"She met the test for insanity."
That's the finding of Dr Justin Barry-Walsh, a forensic psychiatrist giving evidence for the defence in the Lauren Dickason murder trial.
He interviewed the 42-year-old four times to come to that conclusion.
The mother admits killing her daughters, Liane, Maya and Karla in September 2021, but has pleaded not guilty to murder.
Her lawyers are arguing she has the defence of infanticide or insanity.
Two crown expert witnesses have told the court that Dickason doesn't quality for either defence, but Barry-Walsh is the second defence expert whose evidence supports the theory that Dickason was not in her right mind at the time of the alleged offending.
He told the jury: "Any person that thinks that their children are better off dead in context of a depression, which is the history I'd got after the first assessment of Ms Dickason, could be thought to have so departed from reality that you could call that a delusion."
He considered there was a psychotic component to her depressive illness.
"I was satisfied, whether or not it was felt those things were evidence of delusions, that she met the test for insanity."
He asked himself: "What could push someone who so clearly loved her children, never acted violently, to do such an extraordinary and extreme thing?"
Psychiatrist Dr Simone McLeavey, who was on the witness stand on Monday, told the jury that it was not an altruistic act, because of the love she had for her children.
Instead, she believed Dickason killed the children out of a need for control and anger, with a selfish motive to prevent them from having another mother.
But today Barry-Walsh said: "We've heard discussion of anger, I really don't think that gets close, there's really not enough evidence of the kind of extraordinary level of anger that would be required to act in such a way."

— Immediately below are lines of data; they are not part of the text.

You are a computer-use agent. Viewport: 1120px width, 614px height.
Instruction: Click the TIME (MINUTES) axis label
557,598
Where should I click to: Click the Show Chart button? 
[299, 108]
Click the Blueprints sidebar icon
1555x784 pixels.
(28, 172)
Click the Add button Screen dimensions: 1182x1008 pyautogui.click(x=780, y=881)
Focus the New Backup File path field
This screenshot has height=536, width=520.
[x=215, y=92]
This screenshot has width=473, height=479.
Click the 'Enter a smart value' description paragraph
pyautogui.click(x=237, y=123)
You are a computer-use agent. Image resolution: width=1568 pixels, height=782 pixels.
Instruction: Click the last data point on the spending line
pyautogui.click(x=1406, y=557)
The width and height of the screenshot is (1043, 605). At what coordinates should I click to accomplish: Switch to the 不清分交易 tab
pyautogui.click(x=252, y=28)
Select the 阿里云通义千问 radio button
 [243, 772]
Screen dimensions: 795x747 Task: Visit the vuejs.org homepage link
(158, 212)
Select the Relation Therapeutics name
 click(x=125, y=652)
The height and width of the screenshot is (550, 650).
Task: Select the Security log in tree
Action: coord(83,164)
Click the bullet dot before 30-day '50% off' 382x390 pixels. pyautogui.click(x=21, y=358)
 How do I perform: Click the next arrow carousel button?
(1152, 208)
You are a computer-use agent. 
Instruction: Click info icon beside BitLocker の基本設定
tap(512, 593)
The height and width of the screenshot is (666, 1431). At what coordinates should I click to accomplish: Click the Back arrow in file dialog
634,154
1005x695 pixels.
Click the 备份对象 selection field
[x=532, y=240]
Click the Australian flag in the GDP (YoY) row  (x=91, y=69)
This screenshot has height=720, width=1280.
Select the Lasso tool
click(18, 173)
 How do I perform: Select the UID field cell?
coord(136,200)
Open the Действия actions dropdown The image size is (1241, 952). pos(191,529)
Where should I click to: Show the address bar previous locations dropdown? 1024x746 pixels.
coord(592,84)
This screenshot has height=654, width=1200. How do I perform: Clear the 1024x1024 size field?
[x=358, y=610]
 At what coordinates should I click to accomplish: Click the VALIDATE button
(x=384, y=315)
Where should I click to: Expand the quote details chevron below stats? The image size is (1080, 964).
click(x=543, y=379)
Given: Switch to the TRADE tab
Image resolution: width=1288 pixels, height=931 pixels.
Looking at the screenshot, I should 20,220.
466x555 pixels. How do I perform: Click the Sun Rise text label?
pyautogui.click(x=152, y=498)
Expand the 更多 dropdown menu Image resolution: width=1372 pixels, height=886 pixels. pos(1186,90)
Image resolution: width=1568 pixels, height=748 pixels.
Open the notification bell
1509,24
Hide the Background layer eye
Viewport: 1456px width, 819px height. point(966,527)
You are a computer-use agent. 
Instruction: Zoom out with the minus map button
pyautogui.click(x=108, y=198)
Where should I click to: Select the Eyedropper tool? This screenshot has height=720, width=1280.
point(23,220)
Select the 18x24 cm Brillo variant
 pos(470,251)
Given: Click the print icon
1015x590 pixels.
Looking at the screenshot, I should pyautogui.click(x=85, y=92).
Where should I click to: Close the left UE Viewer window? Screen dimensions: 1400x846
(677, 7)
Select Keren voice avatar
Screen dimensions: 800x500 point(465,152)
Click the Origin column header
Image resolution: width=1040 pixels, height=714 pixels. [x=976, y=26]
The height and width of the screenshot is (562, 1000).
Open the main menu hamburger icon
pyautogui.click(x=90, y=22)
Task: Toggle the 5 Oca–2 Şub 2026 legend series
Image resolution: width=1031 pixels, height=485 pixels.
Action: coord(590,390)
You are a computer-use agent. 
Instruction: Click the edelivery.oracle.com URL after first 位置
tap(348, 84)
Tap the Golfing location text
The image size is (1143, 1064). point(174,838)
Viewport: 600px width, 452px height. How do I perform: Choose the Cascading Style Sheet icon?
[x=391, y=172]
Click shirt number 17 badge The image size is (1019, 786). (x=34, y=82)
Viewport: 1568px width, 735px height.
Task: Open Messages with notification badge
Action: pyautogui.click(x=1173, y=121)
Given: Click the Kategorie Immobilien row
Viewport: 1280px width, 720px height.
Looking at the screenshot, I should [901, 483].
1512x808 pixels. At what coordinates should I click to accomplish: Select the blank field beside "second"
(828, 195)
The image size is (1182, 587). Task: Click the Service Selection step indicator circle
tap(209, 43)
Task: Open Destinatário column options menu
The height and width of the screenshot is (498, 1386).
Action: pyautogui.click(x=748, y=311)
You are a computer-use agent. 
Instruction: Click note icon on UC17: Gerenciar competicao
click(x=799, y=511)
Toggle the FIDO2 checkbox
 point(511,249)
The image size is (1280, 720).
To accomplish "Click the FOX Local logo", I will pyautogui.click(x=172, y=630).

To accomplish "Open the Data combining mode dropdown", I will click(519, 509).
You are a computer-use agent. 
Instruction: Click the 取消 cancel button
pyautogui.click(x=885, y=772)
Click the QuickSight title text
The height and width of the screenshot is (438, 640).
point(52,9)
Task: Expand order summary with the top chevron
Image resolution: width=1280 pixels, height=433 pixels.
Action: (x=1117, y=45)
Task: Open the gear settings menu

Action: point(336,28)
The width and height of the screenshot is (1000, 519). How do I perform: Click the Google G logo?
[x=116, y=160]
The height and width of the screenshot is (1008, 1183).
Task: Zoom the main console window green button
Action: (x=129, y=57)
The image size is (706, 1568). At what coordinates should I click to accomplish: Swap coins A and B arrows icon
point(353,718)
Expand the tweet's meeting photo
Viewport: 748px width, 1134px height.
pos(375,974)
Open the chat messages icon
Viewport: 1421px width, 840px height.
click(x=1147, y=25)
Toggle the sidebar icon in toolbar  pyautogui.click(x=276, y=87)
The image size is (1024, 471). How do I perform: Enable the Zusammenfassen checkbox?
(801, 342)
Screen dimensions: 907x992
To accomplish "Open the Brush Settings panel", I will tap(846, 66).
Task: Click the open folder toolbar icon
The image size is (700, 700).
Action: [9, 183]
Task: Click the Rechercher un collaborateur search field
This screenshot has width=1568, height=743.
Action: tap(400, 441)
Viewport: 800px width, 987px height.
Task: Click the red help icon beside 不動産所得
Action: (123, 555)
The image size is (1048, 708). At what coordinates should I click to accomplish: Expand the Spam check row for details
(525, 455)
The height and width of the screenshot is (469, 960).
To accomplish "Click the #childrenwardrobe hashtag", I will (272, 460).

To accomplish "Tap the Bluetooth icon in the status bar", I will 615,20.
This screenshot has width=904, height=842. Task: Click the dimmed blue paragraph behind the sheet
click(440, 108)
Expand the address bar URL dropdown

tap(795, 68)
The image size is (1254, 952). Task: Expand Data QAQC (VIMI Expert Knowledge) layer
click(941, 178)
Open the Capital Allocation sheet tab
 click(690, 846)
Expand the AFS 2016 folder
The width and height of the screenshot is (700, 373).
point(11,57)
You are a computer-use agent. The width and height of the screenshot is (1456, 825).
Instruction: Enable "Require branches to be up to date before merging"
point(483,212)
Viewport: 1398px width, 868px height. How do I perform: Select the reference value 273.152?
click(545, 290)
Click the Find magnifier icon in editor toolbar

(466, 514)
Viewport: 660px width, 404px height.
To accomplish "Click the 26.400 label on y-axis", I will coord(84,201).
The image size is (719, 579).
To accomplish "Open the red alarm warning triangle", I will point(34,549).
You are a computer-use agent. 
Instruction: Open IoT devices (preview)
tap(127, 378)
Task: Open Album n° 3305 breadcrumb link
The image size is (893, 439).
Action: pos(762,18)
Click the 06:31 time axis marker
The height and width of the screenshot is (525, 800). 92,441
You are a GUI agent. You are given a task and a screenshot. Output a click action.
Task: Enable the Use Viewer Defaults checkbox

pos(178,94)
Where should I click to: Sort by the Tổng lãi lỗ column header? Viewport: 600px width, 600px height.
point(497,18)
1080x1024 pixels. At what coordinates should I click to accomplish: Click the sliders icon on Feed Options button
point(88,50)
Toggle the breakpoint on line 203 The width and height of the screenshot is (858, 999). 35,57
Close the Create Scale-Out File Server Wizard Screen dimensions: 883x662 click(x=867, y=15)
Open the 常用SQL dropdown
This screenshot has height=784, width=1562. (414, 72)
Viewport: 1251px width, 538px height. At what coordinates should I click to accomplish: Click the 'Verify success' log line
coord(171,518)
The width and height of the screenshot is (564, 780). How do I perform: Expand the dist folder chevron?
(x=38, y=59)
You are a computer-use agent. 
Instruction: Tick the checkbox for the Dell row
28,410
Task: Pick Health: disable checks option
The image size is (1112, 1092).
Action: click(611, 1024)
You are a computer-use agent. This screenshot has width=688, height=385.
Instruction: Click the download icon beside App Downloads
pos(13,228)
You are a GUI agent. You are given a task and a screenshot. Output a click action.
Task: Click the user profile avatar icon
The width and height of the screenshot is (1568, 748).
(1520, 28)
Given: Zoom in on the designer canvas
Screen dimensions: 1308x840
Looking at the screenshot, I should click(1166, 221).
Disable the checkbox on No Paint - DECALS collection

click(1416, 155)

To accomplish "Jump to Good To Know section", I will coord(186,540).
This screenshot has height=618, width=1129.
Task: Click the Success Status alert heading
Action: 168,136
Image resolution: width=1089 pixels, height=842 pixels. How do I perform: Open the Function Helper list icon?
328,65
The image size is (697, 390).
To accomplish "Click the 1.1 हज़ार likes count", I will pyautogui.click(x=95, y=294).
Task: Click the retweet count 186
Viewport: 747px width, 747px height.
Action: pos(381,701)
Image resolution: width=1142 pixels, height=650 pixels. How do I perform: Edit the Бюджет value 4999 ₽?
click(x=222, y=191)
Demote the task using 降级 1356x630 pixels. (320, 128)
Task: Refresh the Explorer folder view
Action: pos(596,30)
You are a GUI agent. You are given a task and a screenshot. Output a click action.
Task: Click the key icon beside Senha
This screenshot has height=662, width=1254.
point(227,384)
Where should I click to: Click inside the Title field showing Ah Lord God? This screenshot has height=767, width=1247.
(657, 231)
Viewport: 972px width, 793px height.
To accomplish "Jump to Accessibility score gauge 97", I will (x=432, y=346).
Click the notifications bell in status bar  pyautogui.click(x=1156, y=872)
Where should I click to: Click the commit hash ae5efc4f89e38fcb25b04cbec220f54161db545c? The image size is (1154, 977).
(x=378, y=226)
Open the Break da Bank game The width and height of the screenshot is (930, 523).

"It's not like she lashed out and struck one person. She, in an appallingly methodical way, killed all three. I think you take a step back, what makes sense is this woman was depressed, and she was getting more depressed... and as she got more depressed, she got to a position where she could see not point going on.
"She also decided that her children were better off dead, and it was that appalling inextricable logic that drove her to commit this act. In other words what I'm saying is it's my view most likely, that as a result of her depression and the worsening of that depression she acted in the way she did."
'Still ambivalent about whether she'd done the right thing'
Barry-Walsh believed, because of her depression, she wasn't capable of understanding her actions were wrong.
"She was unable to reason as to the moral wrongfulness of her actions with a reasonable degree of sense and composure, and beyond that would seem to have considered her actions morally correct."
He suggested that's still the case even to this day.
When he asked her about it this year, he said: "She's still was ambivalent about whether she'd done the right thing or not. In other words, even now she's seemingly describing persistence in a distorted view of the morality of those actions."
"The weight of evidence is sufficient to sustain within the balance of probabilities the defence that Ms Dickason was not guilty by reason of insanity."
Persisting post-natal depression symptoms
Dickason had only just moved to New Zealand from South Africa at the time of the alleged offending.
The family had arrived in Timaru that week, after their fortnight in managed isolation ended on September 11.
Barry-Walsh told the jury that the defendant's treatment before shifting, "wasn't as good as it should have been, in my view".
"She'd started off by self prescribing anti-depressants which is never a good idea."
He said medication is just one approach.
"Psychological therapies would be another obvious one... that's a good approach for an intelligent, motivated woman, like Ms Dickason," the expert told the court.
He pointed out how she had stopped her medication in early 2021, without consultation.
Barry-Walsh said: "I don't think that was a good idea."
The forensic psychiatrist conceded there was a possibility she had recovered from post-natal depression, sometime before the killings.
"I think there are pros and cons to this, there is evidence that does go both ways."
Two crown experts have told the jury Dickason did have a period of recovery.
But Barry-Walsh said: "She more likely than not, probably even, had not fully recovered as I understand that term. As I've already said, this is not an easy task, there has to be some uncertainty about this."
He pointed to "persisting symptoms, that were those of her post natal depression".
"Although she was starting to feel better over this time, she still had underlying sadness... still had problems as a parent."
He said: "When you put that all together, and if I ask myself the question, 'If I saw this woman at that time, say at March or April 2021, what would I have thought about her need for further treatment?' I would have likely said, 'look you're getting better, there are still issues from your post natal depression, you still need more treatment'."
He also told the jury that if he'd seen Dickason on the morning before the alleged offending, when her depression had further worsened, he would have admitted her.
"If she'd declined treatment I would have thought she'd readily met the criteria for compulsory treatment under the Mental Health Act."